A user will experience the app as ‘slow’ when the frames per second (FPS) drop below 60. So if the UI is changing, all the logic needs to have finished in 16ms for it to appear smooth. If it takes longer than this, you will ‘drop a frame’ and the UI will seem unresponsive. Anything over 100ms is bad and will be felt by the user.

To help us assess the FPS speed we can use the performance monitor

On an iOS simulator, go to the menu: Device->shake->show Perf monitor

This shows the FPS for the UI thread and the JS thread. If these drop a long way below 60 this can indicate an issue. Issues on the JS thread can indicate heavy computation or a lot of rendering. Issues on the UI might indicate issues with animations.

If animations are causing the app to slow down, using libraries like Reanimated2 instead of the React Native Animated API can help shift the load away from the JS thread and put it onto the UI thread instead, allowing the JS thread to get on with the important computational logic, helping the app to feel smoother and faster.

The performance monitor also shows the RAM. This can be useful when identifying slow areas in your app. For example, if you see the RAM continuing to rise once navigating to a screen and back again it could indicate that you have a memory leak.

Profiling components

Using Flipper's React DevTools plugin we can get some idea of where our computing power is being spent as it shows us a flame graph of the time spent rendering each component on the screen. It can be useful when trying to identify components that are re-rendering unnecessarily.

Ensure the ‘Record why each component rendered’ checkbox is checked in the devTools settings:

Use the blue dot button in the top left corner to record an action. The flame graph will show the components that rendered during that action - and why. Grey items are not rendering so are fine. Using the ‘ranked’ display shows the slowest components first. Yellow ones indicate a slow component. It can also be worth seeing if any green ones are repeated more than you think they should be.

Try to get a short recording/snapshot that is repeatable to see any patterns emerge. In truth, I find it can be quite hard to decipher the flame graph unless something is glaring.

Performance assessment

Once you have identified an area of the code where you think performance could be improved, you can use the react native performance tool to get an idea of the current performance before making changes.

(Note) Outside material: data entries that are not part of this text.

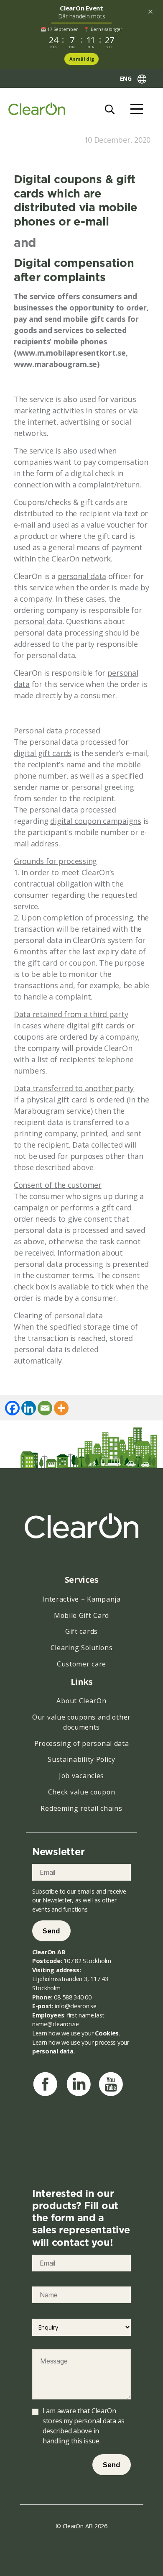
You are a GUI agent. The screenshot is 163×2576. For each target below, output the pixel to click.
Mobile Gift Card (81, 1615)
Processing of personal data (81, 1743)
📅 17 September (59, 29)
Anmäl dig (81, 59)
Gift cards (81, 1631)
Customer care (81, 1664)
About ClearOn (81, 1700)
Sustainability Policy (81, 1759)
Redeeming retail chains (81, 1808)
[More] (61, 1408)
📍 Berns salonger (103, 29)
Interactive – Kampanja (81, 1599)
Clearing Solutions (82, 1647)
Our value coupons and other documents (81, 1722)
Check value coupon (81, 1792)
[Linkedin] (28, 1408)
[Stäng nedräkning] (150, 12)
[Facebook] (12, 1408)
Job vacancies (81, 1775)
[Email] (45, 1408)
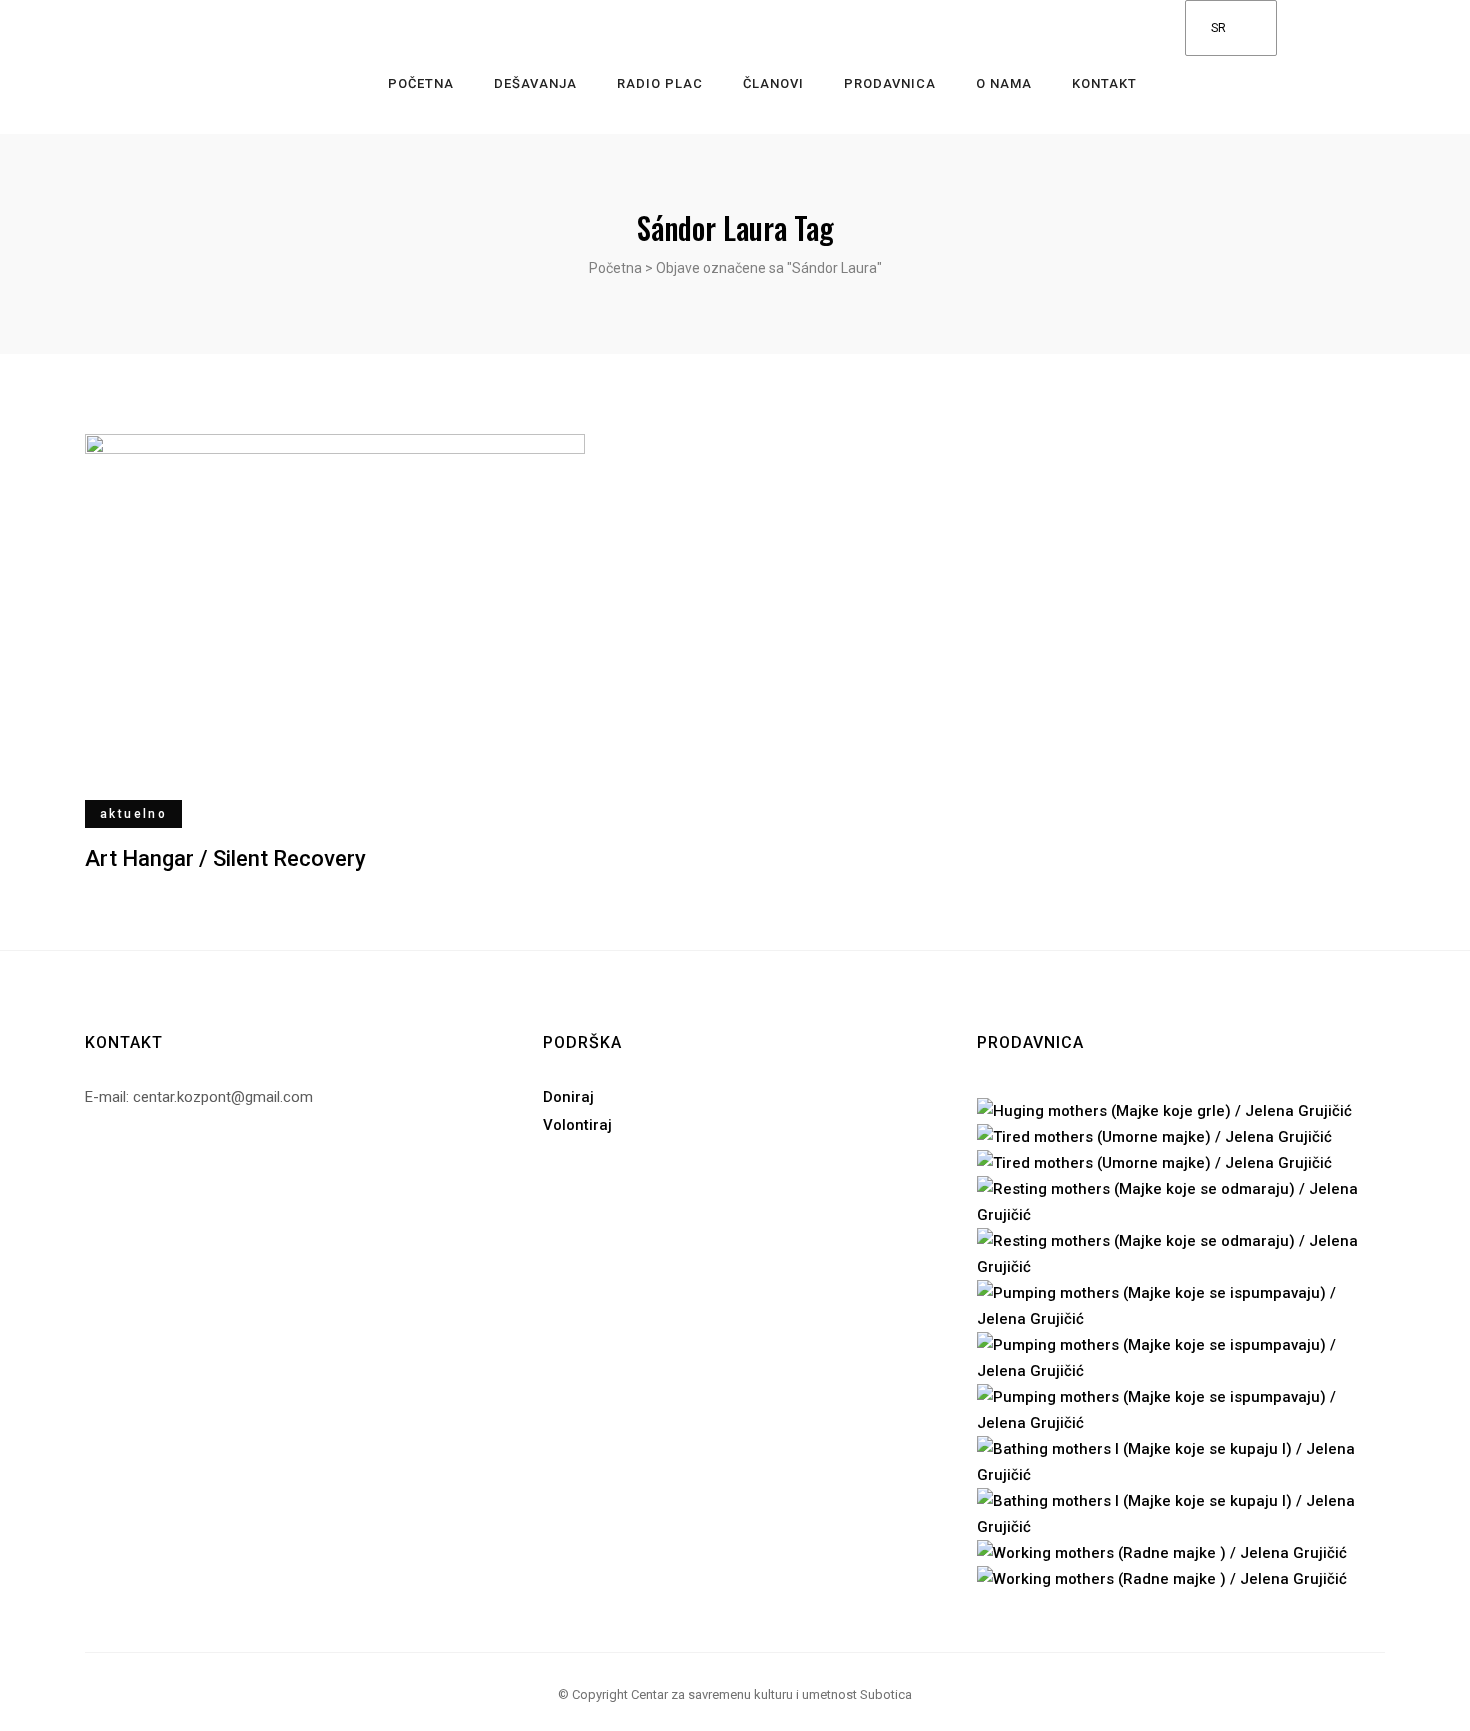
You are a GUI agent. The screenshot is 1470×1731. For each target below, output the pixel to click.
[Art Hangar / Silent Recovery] (335, 622)
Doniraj (568, 1097)
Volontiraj (577, 1125)
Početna (615, 268)
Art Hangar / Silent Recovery (225, 858)
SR (1218, 28)
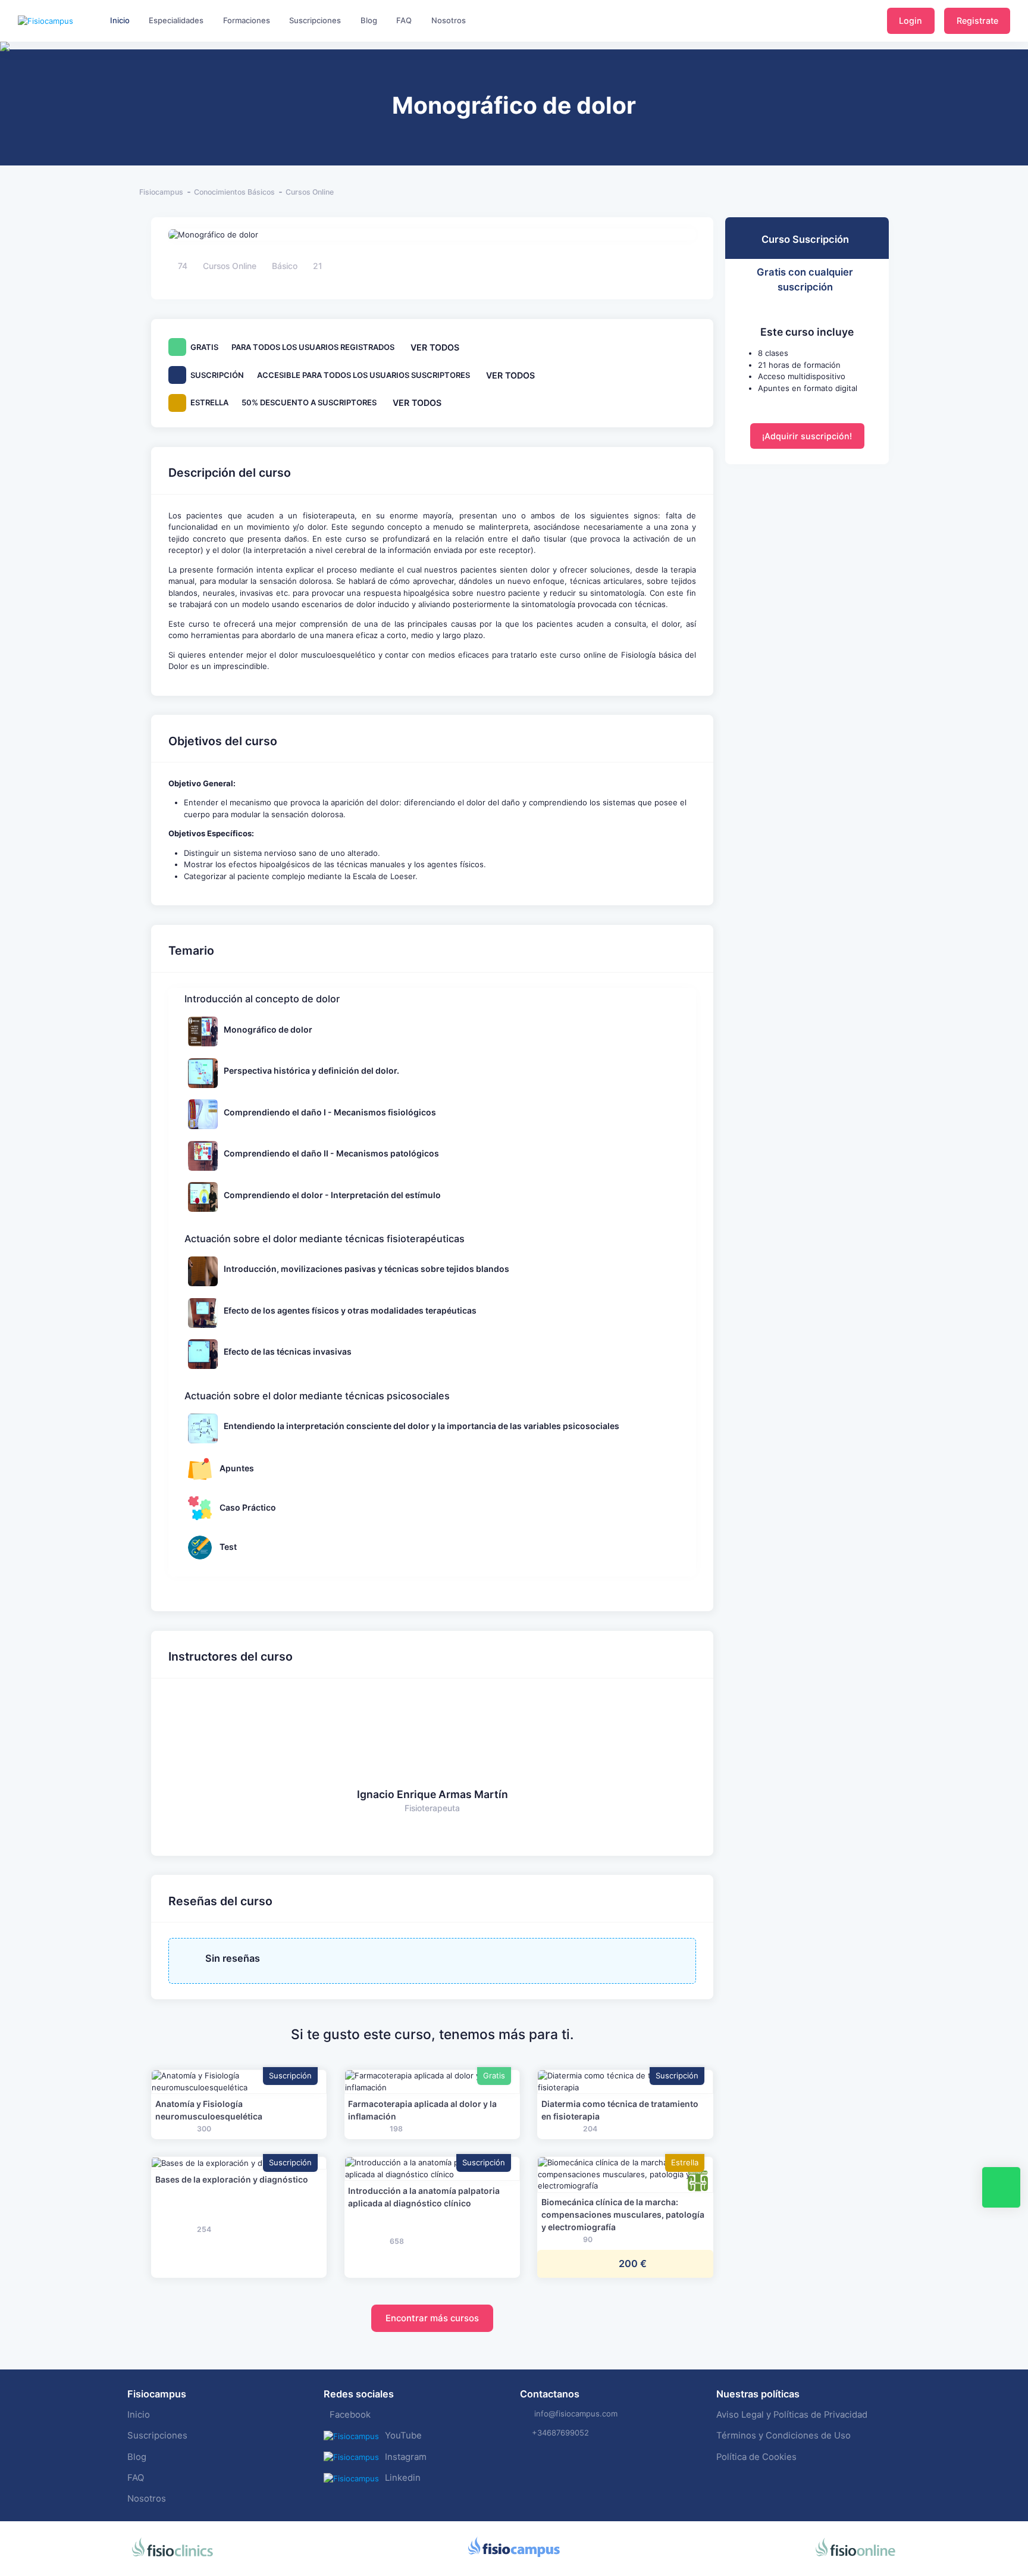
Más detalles (239, 2082)
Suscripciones (157, 2435)
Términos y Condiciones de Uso (783, 2435)
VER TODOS (434, 347)
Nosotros (146, 2498)
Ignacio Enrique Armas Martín (432, 1794)
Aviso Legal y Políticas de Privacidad (791, 2414)
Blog (136, 2457)
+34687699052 (560, 2432)
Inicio (138, 2414)
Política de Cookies (756, 2457)
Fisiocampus (161, 191)
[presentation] (10, 83)
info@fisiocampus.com (576, 2413)
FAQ (135, 2477)
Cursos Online (310, 191)
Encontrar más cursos (432, 2318)
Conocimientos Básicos (234, 191)
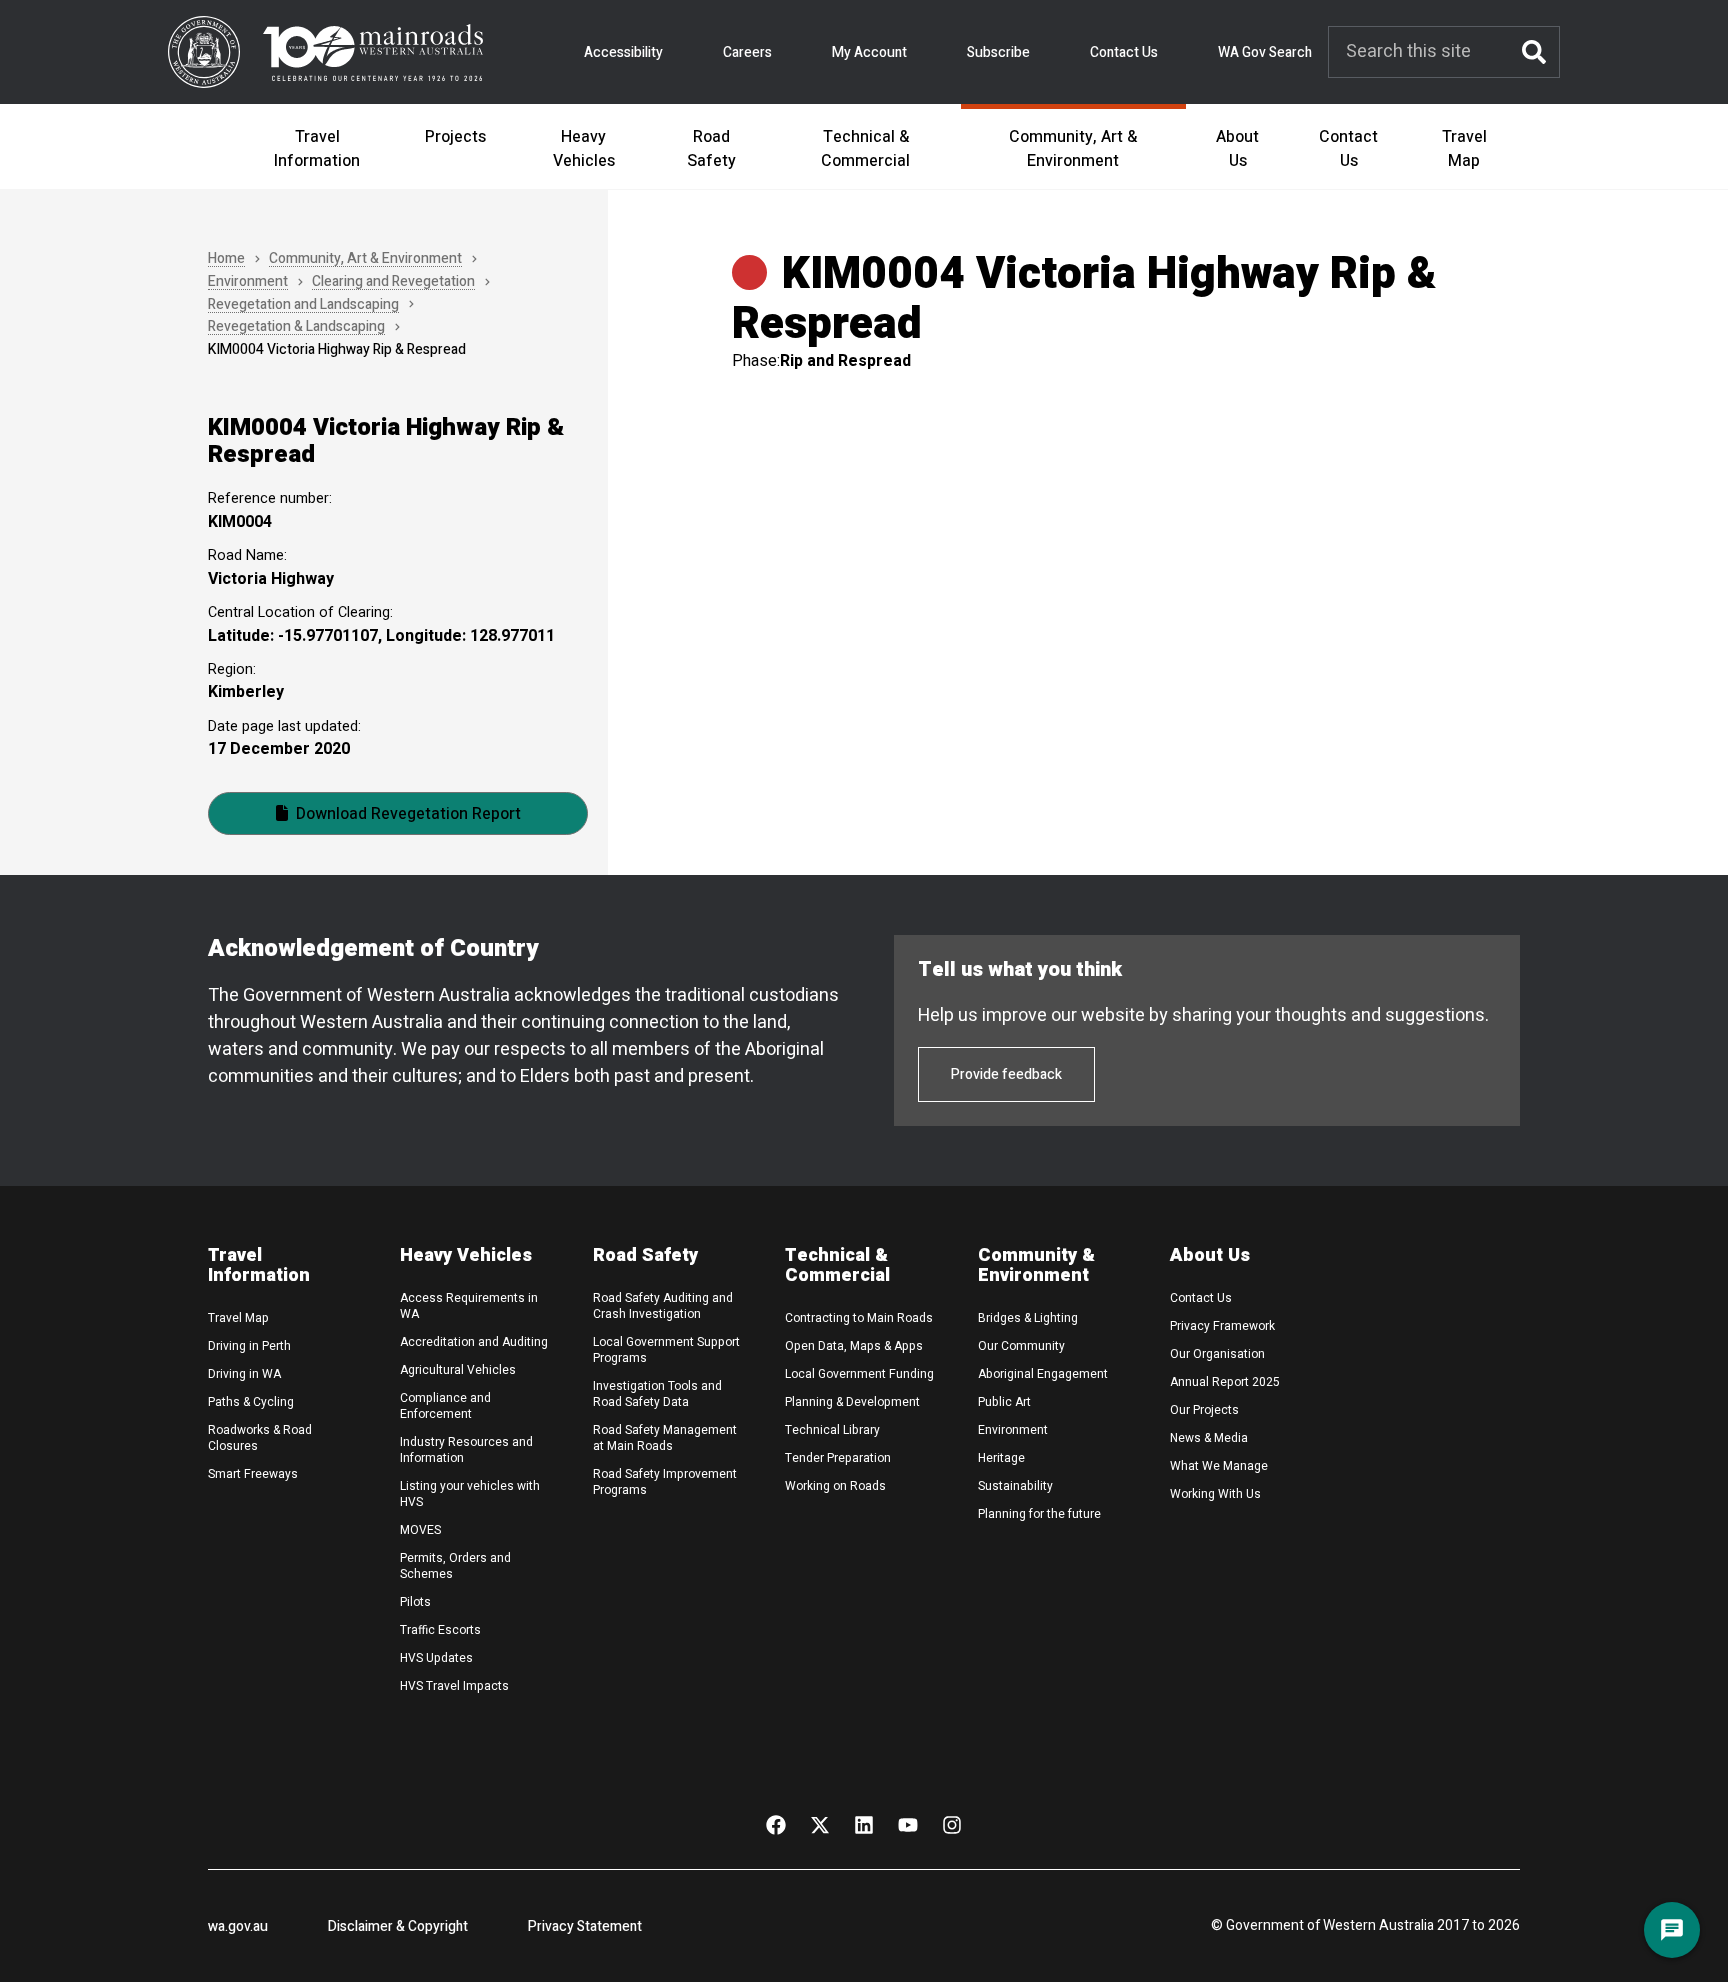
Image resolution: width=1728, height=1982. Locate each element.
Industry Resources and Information (466, 1450)
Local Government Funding (859, 1374)
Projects (455, 137)
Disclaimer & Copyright (398, 1926)
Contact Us (1124, 52)
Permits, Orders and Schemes (455, 1566)
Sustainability (1015, 1486)
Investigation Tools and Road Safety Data (657, 1394)
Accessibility (623, 52)
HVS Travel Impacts (454, 1686)
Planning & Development (852, 1402)
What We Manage (1219, 1466)
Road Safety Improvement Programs (665, 1482)
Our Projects (1204, 1410)
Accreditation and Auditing (474, 1342)
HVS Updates (436, 1658)
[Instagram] (952, 1825)
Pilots (415, 1602)
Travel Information (317, 149)
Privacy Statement (585, 1926)
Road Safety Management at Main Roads (665, 1438)
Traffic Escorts (440, 1630)
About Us (1237, 149)
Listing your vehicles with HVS (470, 1494)
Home (226, 259)
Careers (747, 52)
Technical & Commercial (865, 149)
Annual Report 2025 (1225, 1382)
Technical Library (832, 1430)
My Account (869, 52)
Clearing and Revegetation (393, 282)
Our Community (1021, 1346)
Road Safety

Install the ‘rn-perf-monitor’ plugin on Flipper. It will require some setup (see docs) and will be added to your ‘disabled plugins’ so you will need to enable it. You can then set a time limit and test the area you want to improve. Similar to the devTools flamegraph, it is helpful to be able to record a short and repeatable snapshot (which is easier said than done) and do multiple readings to take an average score.

Once you have made a change to the code, run the tests again to see if it has had the desired effect on performance. I would warn that the results are not always very consistent, so I'm not 100% confident in the accuracy of the tool - or perhaps it is simply the nature of having to manually stop and start the test. In this blog, the creators of the tool explain how to use this in combination with automated gestures, programmed via the command line. I have not tried this, but it would make the tests more accurate, especially for things like testing scrolling elements.

Marking a point and timing code

For assessing the amount of time a chunk of code is taking to run, we can use performance.mark from react-native-performance

    performance.mark('suspected_slow_event'); // mark the start point

  /// code we want to test goes here

    performance.measure('suspected_slow_event'); // and the end point

In truth, I have not found many use cases for measuring code performance in this way in React Native yet, but it's good to know about it!